Other than the Pride classes and the monthly support for the child and their family that is really all that is reveled during this first meeting.
***Note. At this point would be a very good idea to make copies of everything. Information at this point was already lost and the process was stalled until we were able to fix the mistake.
*** Also when references are completed make sure that the people that are giving the referral ask them to make copies as well.
We began to look around and research about gay adoptions, cost, and the availability of doing so. There are at least two different types of adoptions that we know of. The two types are a private adoption where most of the children that are being adopted are newly born babies. These adoptions cost money and from what we learned you are expected to pay for that child even before the birth of that child. There is even a risk that the birth mother can decide to keep the baby rather than giving it up for adoption. All the money that is put in at this point is a loss and the adopting parents just have to swallow the cost. The cost of the private adoption can range from $12,000 to $50,000 depending on the agency and where you are getting the child. International children are a added fee as well as there is a lot of legal matters at this point.
County and or State Adoptions
Juan and I decided to even help children to a different level. We decided to adopt a child from the ages of 0-6 years old from the county of San Diego. Children that in placed in the county adoptions are children that have been taken away from their parents.Reasons that this parents have their rights terminated are due to several reasons. The most common reasons that parents have their children taken away from them are drug abuse, neglect, abandonment, and in a smaller amount of cases children are voluntarily given up.
There are several different things that separate the county with the private adoptions. The county actually gives all the tools to the children and the adopting family to be able to support these children. The family is entitled to a monthly stipend until the child is 18 years of age (they are changing this to 21 years).
The First Part of this post I will tell about our personal experience and then official information.
Juan and I welcomed one of Juans friends to come live with us.
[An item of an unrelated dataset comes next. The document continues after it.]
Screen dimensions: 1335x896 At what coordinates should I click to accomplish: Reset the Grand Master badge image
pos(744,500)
This friend is a great person and now a good friend of mine as well. After a while our roommate decided it was time to move out on her own and decide to get a place closer to work and with a friend that she had met. Once our roommate moved out and we were unsure what to do with the spare room at this point we decided to start thinking about a family and our best options. We are that point decided to adopt and baby and give a child a chance at life.
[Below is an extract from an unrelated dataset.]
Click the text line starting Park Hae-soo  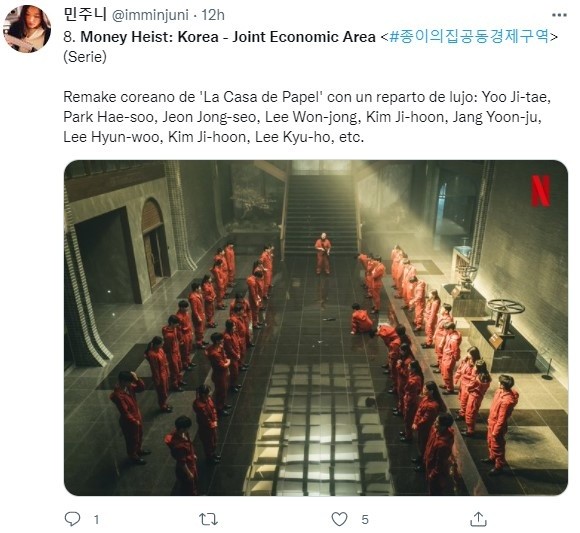[302, 117]
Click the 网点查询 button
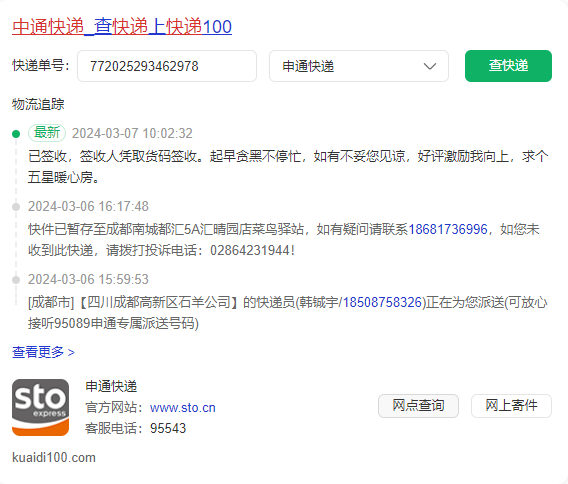The width and height of the screenshot is (568, 484). point(418,406)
Official Information that one might consider.
When adopting children keep in mind that there are many hoops that will need to be jumped through and having a roommate in the same house will be just another hurdle that you will need to jump over. When we say that we are not saying that we dis-encourage having a roommate nor do the adoption agencies but there are things that you should know and keep in mind.
While adopting everyone in the household over the age of 18 will need to be finger printed and a background check will need to be conducted. Depending on the agency this could become pricey and time consuming.
If it turns out that the roommate has a criminal background it is not the end of the road for the process nor will the roommate be required to move. Like everything there are waivers for everything and this would be one that would need to be reviewed and waived. Also the roommate will most likely need to fill out and provide documentation of their criminal past.
This just something that should be kept in your mind as you begin to think about the adoption and not as a negative thought of having roommates especially in this day and age with the economy being the way it is. People need to survive and they need a place to sleep.